23. En fait, ce n’est que pendant la deuxième moitié du 19è siècle que le gouvernement central formalise unilatéralement la conversion en réserves des seigneuries cédées aux missionnaires pour l’usage des autochtones qui passent de la tutelle religieuse à la tutelle fédérale et crée d’autres réserves. Dans la plupart des cas ces réserves se trouvent sur des terres peu ou pas convoitées par les Blancs.
Mais rien ne protège même ces pauvres parcelles de terres de la convoitise éventuelle lors de la colonisation du Saguenay- Lac St-Jean, de la Haute-Mauricie, de l’Abitibi- Témiscamingue, du Mégantic ou de la vallée de la Matapédia. Au début du 20è siècle, beaucoup de ces réserves sont simplement et unilatéralement déplacées ailleurs (sur la Côte-Nord, par exemple) ou fermée selon les impératifs de la colonisation ou du développement des infra-structures énergétiques et de transport.
24. Ce processus de sédentarisation forcée et de vol du territoire ne relève nullement de l’histoire ancienne. Les réserves kanien’ke (mohawkes) de Kahnawake et d’Akwesasne ont perdu plus de territoire pendant les années 1950 et la construction de la Voie maritime du St-Laurent que ce qu’elles avait perdu pendant les cents années précédentes. Est-il un hasard que les deux ponts Mercier (chemin de fer et automobile) accotent sur le terrain de Kahnawake ou que le pont international de Cornwall passe par le territoire d’Akwesasne.
Ce n’est qu’au cours des années 1950-60 que les Innut (Montagnais) de la région de Sept-Iles et du Labrador sont campé-e-s de force sur des réserves rocailleuses composées de maisons de surplus de guerre. Et on pourrait multiplier les exemples.
Certes, le gouvernement fédéral prétend avoir compensé les autochtones pour ces pertes. Mais étant donné la situation de tutelle exercée par le département des Affaires indiennes, les communautés en question n’ont rien vu de cette compensation qui a été versée d’un département gouvernemental à un autre (Affaires indiennes) pour que ce dernier l’utilise pour le bien des ses "pupilles" autochtones. Un simple jeu de comptabilité moralement sinon juridiquement frauduleuse.
25. Face à la continuation de l’ethnocide de leurs nations, les représentant-e-s des autochtones réclament depuis maintenant plus de vingt ans l’ouverture de véritables négociations territoriales de nation à nation (et non pas bande par bande) sur la base de la reconnaissance de leurs droits ancestraux (et donc de leur droit de regard sur le développement) sur les territoires qu’ils utilisaient auparavant et de leur propriété collective et absolue de suffisamment de terres pour permettre leur épanouissement physique et économique.

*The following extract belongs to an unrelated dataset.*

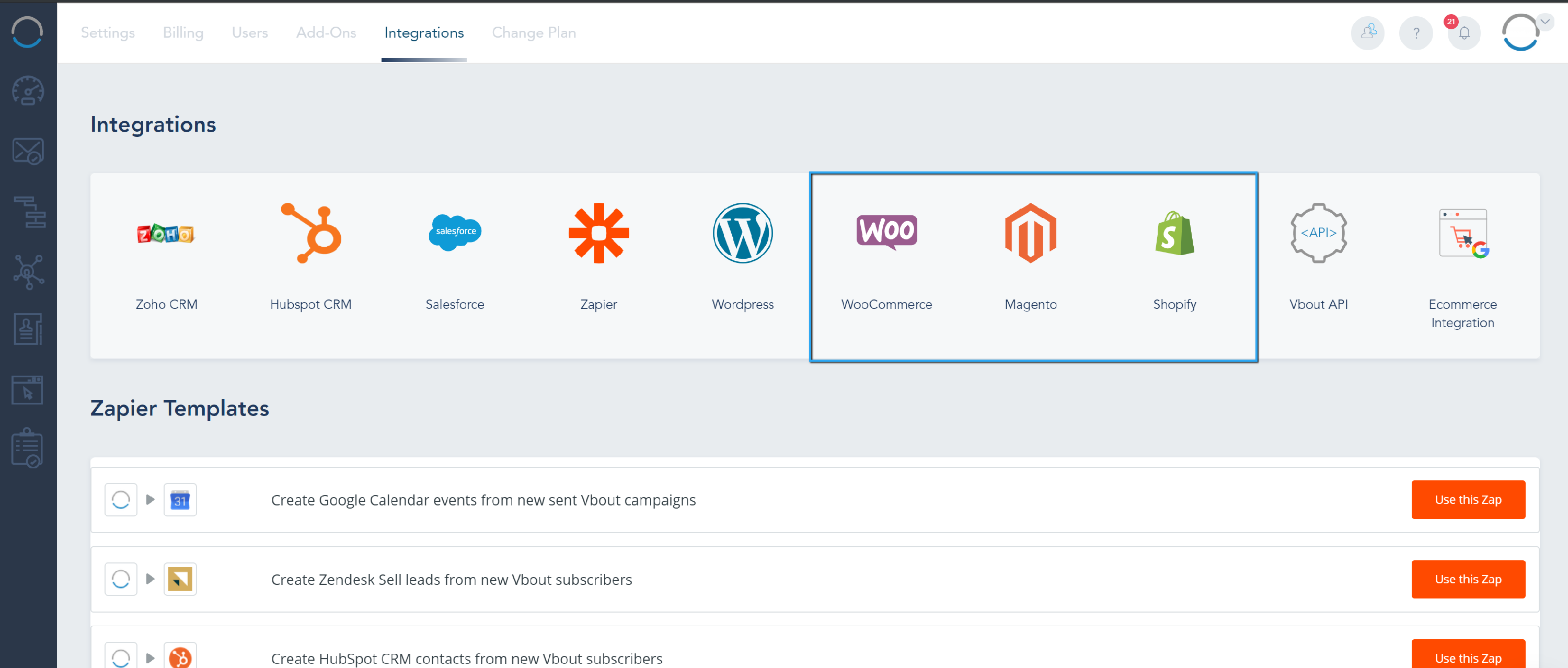Open the email marketing sidebar icon
1568x668 pixels.
pyautogui.click(x=28, y=151)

26. Tout comme les gouvernements et le patronat ont technocratisé, bureaucratisé et judiciarisé à outrance les négociations patronales-syndicales au point que la majorité des syndiqué-e-s ne peuvent pas réellement maîtriser ni le déroulement de ces négociations ni le contenu des conventions collectives sans recours à des spécialistes, trop souvent coupés de la base, les gouvernements fédéral et provinciaux ont fait des revendications territoriales autochtones et de leur négociation un véritable bourbier semé d’embûches de toutes sortes. Confondre et mêler pour mieux régner.
Cependant, la majorité des autochtones, comme la majorité des syndiqué-e-s, reconnaissent leur intérêt dans ces négociations et essaient tant bien que mal de les suivre de près.
27. Si les négociations syndicales peuvent prendre un an ou même deux pour se régler, les négociations territoriales des nations autochtones traînent pendant des décennies. Ainsi, les Lubicons d’Alberta essaient de se négocier une réserve officielle depuis 75 ans. Les réserves anishnabe (algonquines) de Lac Barrière et du Grand Lac Victoria dans le Parc de la Vérendrye ont toujours un statut ambigüe.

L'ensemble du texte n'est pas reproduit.